◆ Trecho do texto

A Árvore da Vida

FILME DE CINEASTA

Árdua tarefa, ou mágica, a daquele que consegue irromper com tamanha magnitude um ponto de vista absolutamente subjetivo sobre determinado tema. ‘A Árvore da Vida’, de Terrence Malick é um caso de filme em que não podemos falar a respeito de uma história, mas sim de um tema. Seu roteiro, sob qualquer forma que ele em si possa ter, deveria certamente ser chamado de uma partitura e sua direção e posterior montagem estão consideravelmente mais próximas de uma ópera, um concerto musical com imagens. Há quem diga que os grandes cineastas são na verdade grandes músicos, maestros de enorme capacidade sensível, até porque o cinema ao contrário do que todos pensam possuiria uma relação muito mais direta com a música do que com a literatura ou mesmo a pintura. Este então seria, junto com alguns outros na história do cinema, uma excelente demonstração de tal relação. Mas apesar de tudo isso ele continua sendo um filme. Um filme.

◆ Material de origem

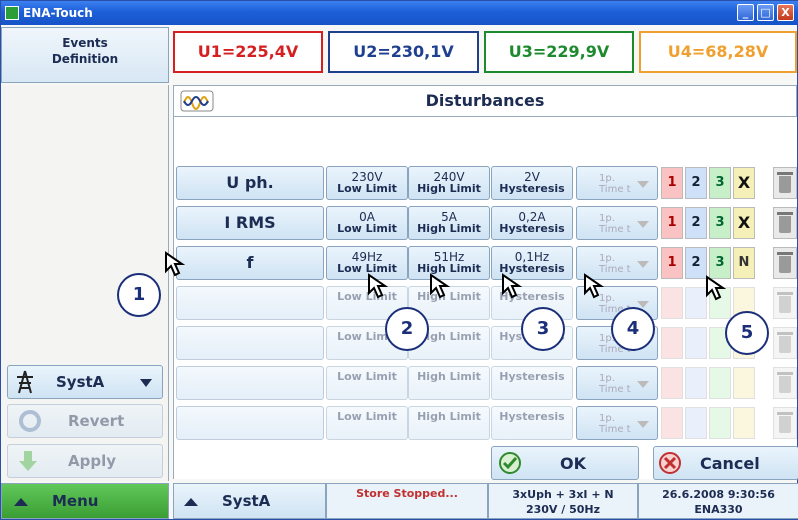 The width and height of the screenshot is (798, 520). I want to click on cancel-button: Cancel, so click(726, 463).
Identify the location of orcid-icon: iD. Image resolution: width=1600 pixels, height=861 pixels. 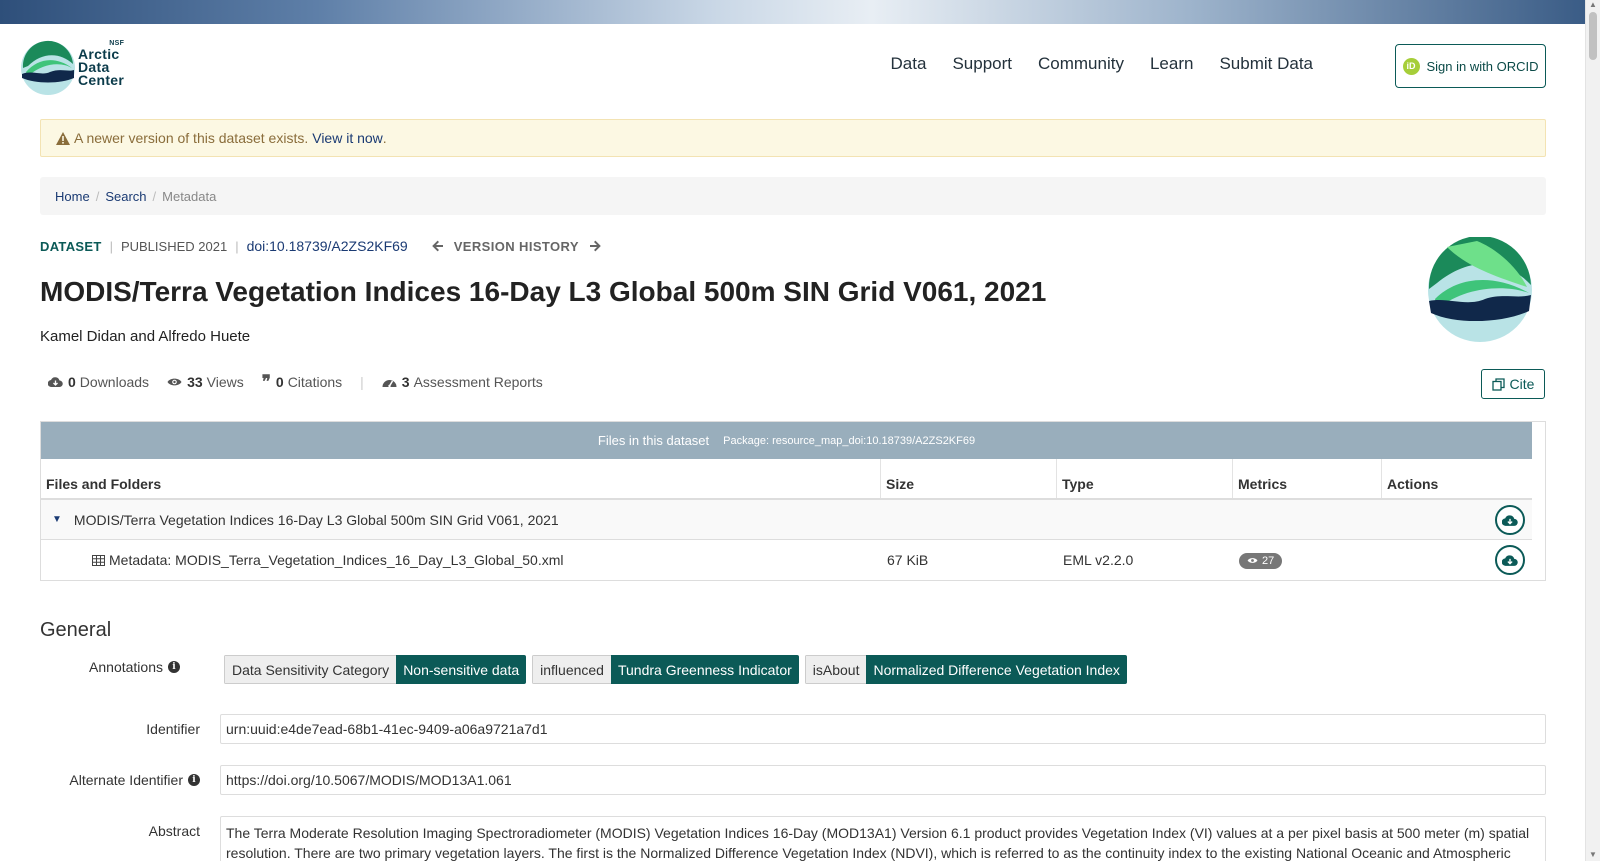
(1411, 66).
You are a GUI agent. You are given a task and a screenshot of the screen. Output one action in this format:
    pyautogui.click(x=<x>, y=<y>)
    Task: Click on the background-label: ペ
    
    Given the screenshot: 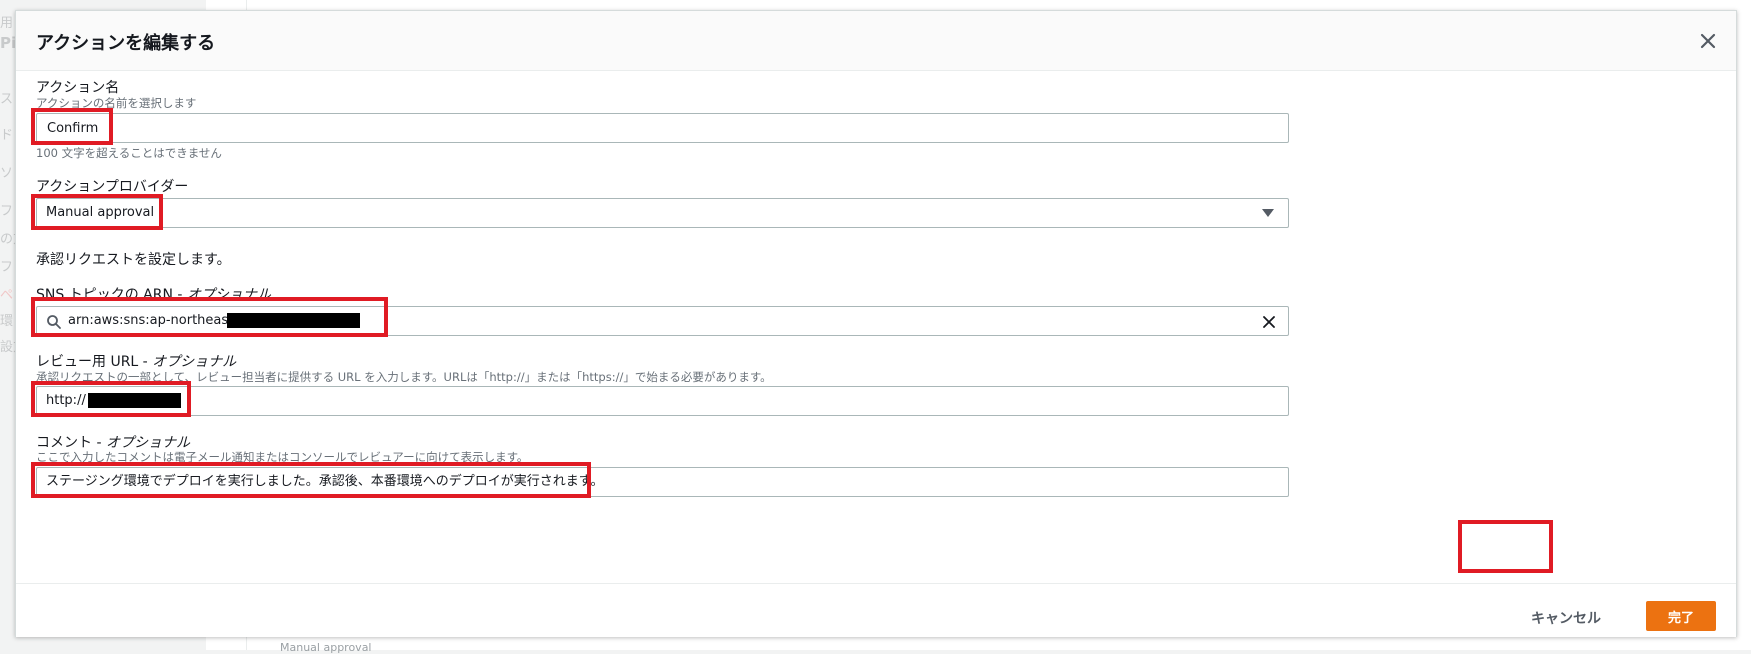 What is the action you would take?
    pyautogui.click(x=7, y=296)
    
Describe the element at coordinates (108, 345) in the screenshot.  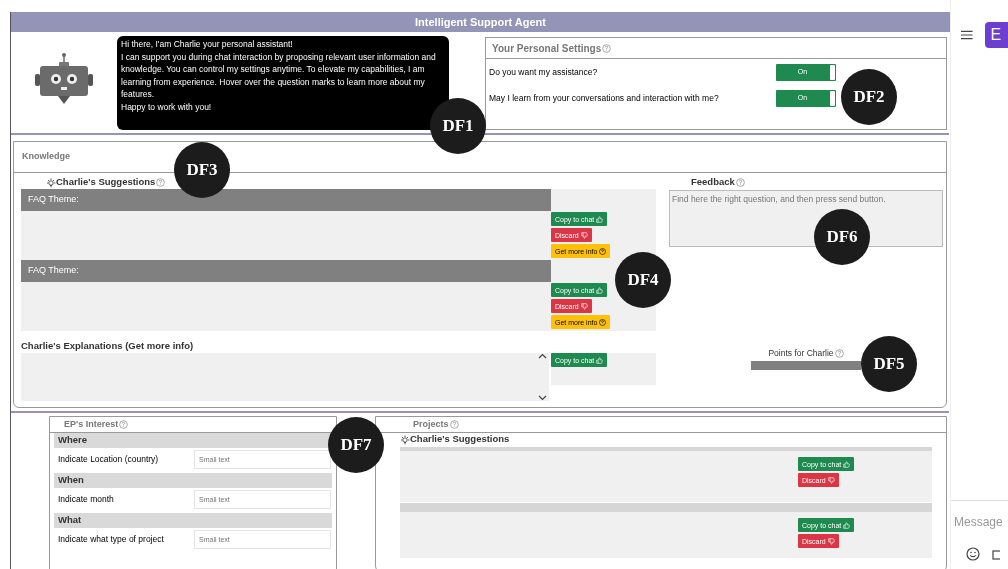
I see `explanations-title: Charlie's Explanations (Get more info)` at that location.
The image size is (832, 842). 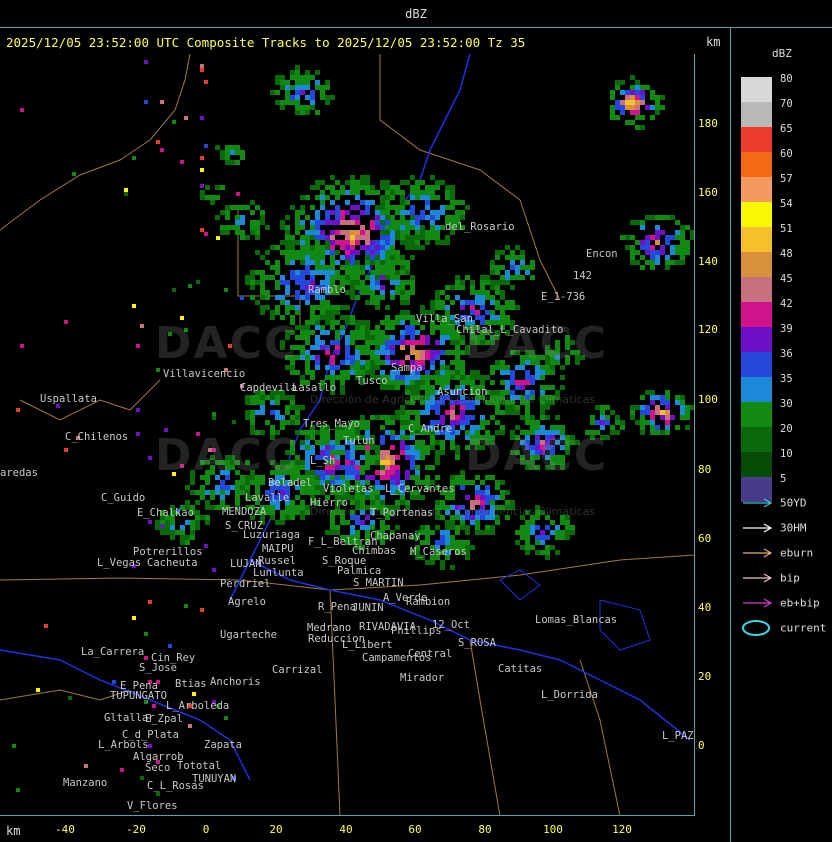 I want to click on watermark-logo-2: DACC, so click(x=537, y=344).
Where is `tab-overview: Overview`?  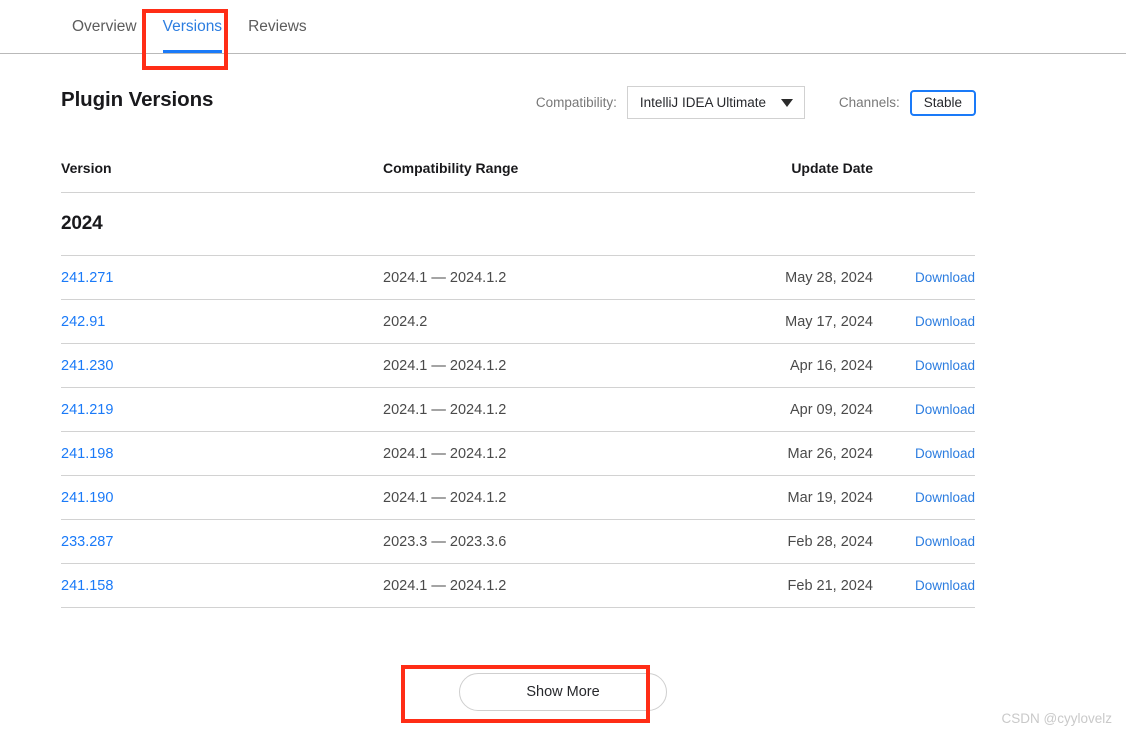
tab-overview: Overview is located at coordinates (104, 26).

◆ Lista de exercícios
A. Nos registros, do início até a linha que contém "(1411, 66).", inclusive, troque "Identify" por "Locate". Reescreva essas linhas sem mais nenhuma alteração e deixe as imagens de fora.
B. Prossiga com o texto sobre o filme "A Árvore da Vida" a partir do ponto em que ele termina.

◆ Respostas dos exercícios
A.
 The width and height of the screenshot is (798, 520). I want to click on cancel-button: Cancel, so click(726, 463).
Locate the location of orcid-icon: iD. Image resolution: width=1600 pixels, height=861 pixels. 
(1411, 66).

B.
Parafraseando Sganzerla, ‘A Árvore da Vida’ deveria ser anunciado como ‘um filme de cinema de Terrence Malick’ ou, melhor ainda, ‘um filme de cineasta de Terrence Malick’. Não há outro espaço de existência para ele, a não ser seu próprio destino universal, espacial, aquele ao qual seria enviado de maneira privilegiada, a uma outra distante galáxia enquanto registro da nossa vida na Terra, de nossa arte. Ao mesmo tempo uma elegia e uma apoteose, um fenômeno raro de regozijo artístico, o filme, esta instância ironicamente tão aprisionada em uma forma específica dentro de um determinado fluxo de tempo e também tão mutável, consegue encontrar sua manifestação de vida. Terrence Malick num passe de imagem faz um filme caro a todos os cineastas, uma obra (prima) que sem sombra de dúvidas perturba o núcleo de inspiração e realização de cada diretor em potencial. É o que poderíamos chamar de Filme Trailer, a difícil orquestração de Tudo.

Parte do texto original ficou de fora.